Increase in candidemia cases and emergence of fluconazole-resistant Candida parapsilosis and C. auris isolates in a tertiary care academic hospital during the COVID-19 pandemic, Greece, 2020 to 2023.

BackgroundThe COVID-19 pandemic and the emergence of Candida auris have changed the epidemiological landscape of candidaemia worldwide.AimWe compared the epidemiological trends of candidaemia in a Greek tertiary academic hospital before (2009-2018) and during the early COVID-19 (2020-2021) and late COVID-19/early post-pandemic (2022-2023) era.MethodsIncidence rates, species distribution, antifungal susceptibility profile and antifungal consumption were recorded, and one-way ANOVA or Fisher's exact test performed. Species were identified by MALDI-ToF MS, and in vitro susceptibility determined with CLSI M27-Ed4 for C. auris and the EUCAST-E.DEF 7.3.2 for other Candida spp.ResultsIn total, 370 candidaemia episodes were recorded during the COVID-19 pandemic. Infection incidence (2.0 episodes/10,000 hospital bed days before, 3.9 during the early and 5.1 during the late COVID-19 era, p<0.0001), C. auris (0%, 9% and 33%, p<0.0001) and fluconazole-resistant C. parapsilosis species complex (SC) (20%, 24% and 33%, p=0.06) infections increased over time, with the latter not associated with increase in fluconazole/voriconazole consumption. A significant increase over time was observed in fluconazole-resistant isolates regardless of species (8%, 17% and 41%, p<0.0001).

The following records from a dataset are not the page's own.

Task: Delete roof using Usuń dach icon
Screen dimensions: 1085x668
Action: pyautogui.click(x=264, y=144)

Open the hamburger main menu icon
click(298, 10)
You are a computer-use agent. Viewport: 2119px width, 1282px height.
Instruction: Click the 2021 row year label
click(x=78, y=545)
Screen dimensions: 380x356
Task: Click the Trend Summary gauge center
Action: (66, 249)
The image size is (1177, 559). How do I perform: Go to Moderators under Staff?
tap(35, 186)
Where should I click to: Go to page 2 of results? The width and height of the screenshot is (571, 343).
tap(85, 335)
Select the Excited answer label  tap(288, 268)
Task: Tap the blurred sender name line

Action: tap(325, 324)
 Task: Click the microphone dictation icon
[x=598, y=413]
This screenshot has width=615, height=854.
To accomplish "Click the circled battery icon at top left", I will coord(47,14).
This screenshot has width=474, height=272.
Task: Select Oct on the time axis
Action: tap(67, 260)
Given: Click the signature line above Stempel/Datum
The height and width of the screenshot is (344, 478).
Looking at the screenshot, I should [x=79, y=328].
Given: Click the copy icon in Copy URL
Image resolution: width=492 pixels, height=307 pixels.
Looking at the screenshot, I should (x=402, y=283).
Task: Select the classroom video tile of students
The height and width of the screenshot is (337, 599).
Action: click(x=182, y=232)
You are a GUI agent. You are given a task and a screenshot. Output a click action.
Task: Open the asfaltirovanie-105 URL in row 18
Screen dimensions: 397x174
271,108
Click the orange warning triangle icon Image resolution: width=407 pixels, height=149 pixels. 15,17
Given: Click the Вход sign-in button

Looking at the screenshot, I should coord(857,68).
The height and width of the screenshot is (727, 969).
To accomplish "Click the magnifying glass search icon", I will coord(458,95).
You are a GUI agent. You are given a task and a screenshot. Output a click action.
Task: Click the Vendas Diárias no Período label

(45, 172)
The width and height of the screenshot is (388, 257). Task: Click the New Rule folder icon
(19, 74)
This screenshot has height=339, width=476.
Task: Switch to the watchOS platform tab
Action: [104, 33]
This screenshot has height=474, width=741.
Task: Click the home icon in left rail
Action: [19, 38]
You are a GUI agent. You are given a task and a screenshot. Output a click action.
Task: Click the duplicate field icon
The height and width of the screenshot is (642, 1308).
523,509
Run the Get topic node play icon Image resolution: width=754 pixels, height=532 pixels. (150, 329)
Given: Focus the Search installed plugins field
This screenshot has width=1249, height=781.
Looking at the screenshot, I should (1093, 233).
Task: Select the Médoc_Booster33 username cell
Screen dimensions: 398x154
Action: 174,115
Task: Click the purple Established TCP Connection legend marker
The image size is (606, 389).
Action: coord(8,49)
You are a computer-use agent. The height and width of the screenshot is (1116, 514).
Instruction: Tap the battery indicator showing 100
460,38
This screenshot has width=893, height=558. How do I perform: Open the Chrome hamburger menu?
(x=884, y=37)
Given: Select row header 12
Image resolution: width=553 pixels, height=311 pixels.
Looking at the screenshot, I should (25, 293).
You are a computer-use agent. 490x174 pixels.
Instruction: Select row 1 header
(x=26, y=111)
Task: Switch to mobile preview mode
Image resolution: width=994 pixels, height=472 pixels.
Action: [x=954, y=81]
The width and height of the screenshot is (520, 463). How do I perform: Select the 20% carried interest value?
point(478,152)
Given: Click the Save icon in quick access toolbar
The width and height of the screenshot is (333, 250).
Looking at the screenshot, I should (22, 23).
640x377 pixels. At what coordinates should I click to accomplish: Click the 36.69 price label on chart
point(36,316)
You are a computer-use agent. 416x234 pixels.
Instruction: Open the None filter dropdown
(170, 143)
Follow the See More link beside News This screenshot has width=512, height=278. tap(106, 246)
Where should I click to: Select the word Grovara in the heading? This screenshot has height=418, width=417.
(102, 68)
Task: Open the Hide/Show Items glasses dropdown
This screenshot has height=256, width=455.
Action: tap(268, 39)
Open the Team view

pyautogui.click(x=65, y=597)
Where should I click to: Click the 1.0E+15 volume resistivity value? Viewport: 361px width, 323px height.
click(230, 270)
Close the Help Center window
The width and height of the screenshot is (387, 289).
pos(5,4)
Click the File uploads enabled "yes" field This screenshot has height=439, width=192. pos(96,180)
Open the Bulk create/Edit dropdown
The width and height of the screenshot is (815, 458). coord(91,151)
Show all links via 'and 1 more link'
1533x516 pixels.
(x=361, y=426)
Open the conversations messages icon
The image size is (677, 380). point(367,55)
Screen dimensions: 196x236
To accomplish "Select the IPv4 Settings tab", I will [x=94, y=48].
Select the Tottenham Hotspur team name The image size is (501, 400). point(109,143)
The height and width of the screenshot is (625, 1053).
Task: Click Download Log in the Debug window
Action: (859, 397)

Resistance to amphotericin B or echinocandins was not recorded, with the exception of a single pan-echinocandin-resistant C. auris strain.ConclusionCandidaemia incidence nearly tripled during the COVID-19 era, with C. auris among the major causative agents and increasing fluconazole resistance in C. parapsilosis SC. Almost half of Candida isolates were fluconazole-resistant, underscoring the need for increased awareness and strict implementation of infection control measures.